### What to work on:
What is the number of lines in this listing that include "Given"? Answer with that number only.
━━━ Recorded information
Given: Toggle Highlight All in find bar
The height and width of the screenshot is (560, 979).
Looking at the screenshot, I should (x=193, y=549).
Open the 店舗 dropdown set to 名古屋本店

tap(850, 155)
━━━━━━
━━━ Recorded information
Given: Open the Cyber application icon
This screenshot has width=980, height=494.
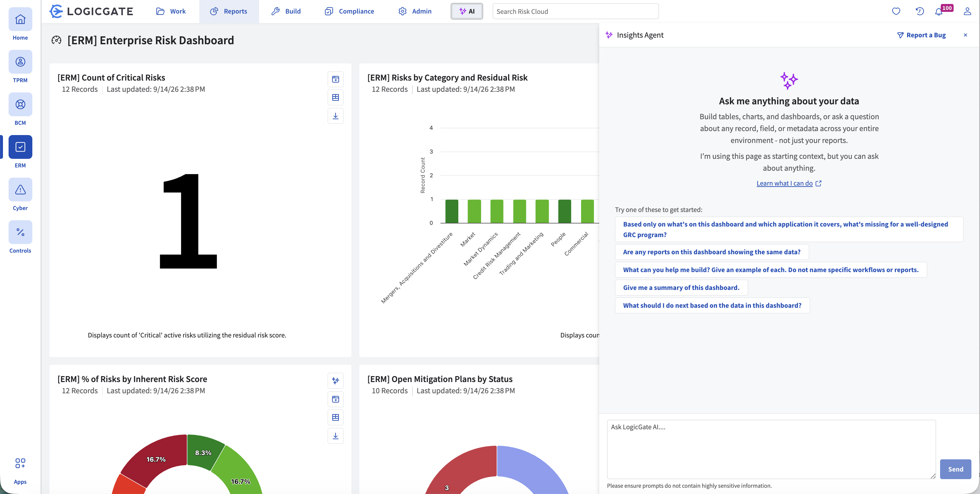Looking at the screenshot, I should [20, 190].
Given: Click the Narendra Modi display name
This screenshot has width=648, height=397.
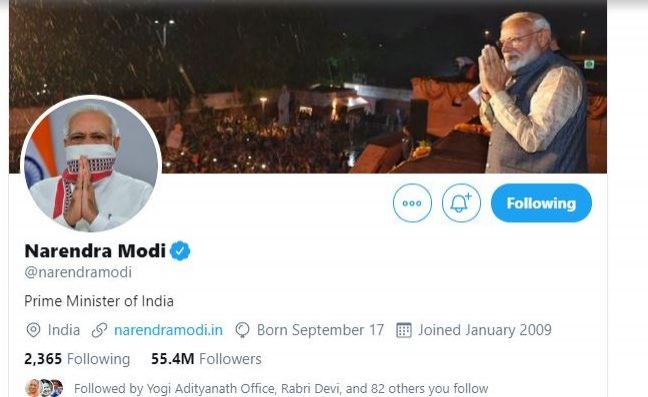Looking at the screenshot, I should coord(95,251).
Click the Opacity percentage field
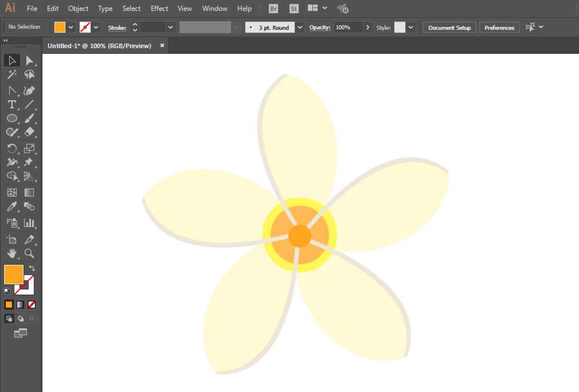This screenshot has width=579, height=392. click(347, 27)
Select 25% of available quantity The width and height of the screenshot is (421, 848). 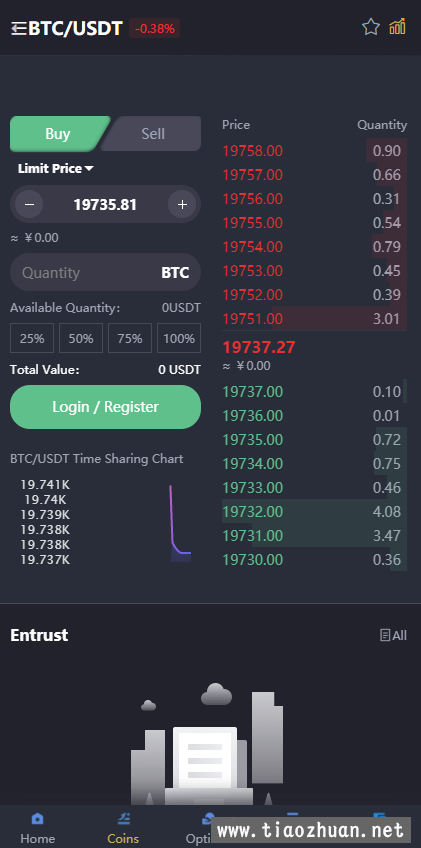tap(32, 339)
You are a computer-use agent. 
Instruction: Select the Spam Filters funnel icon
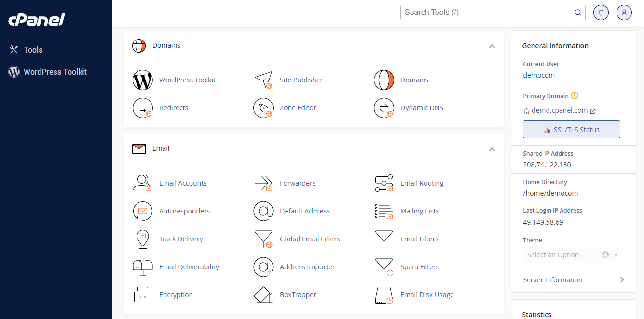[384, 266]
━━━━━━
### Your solution:
3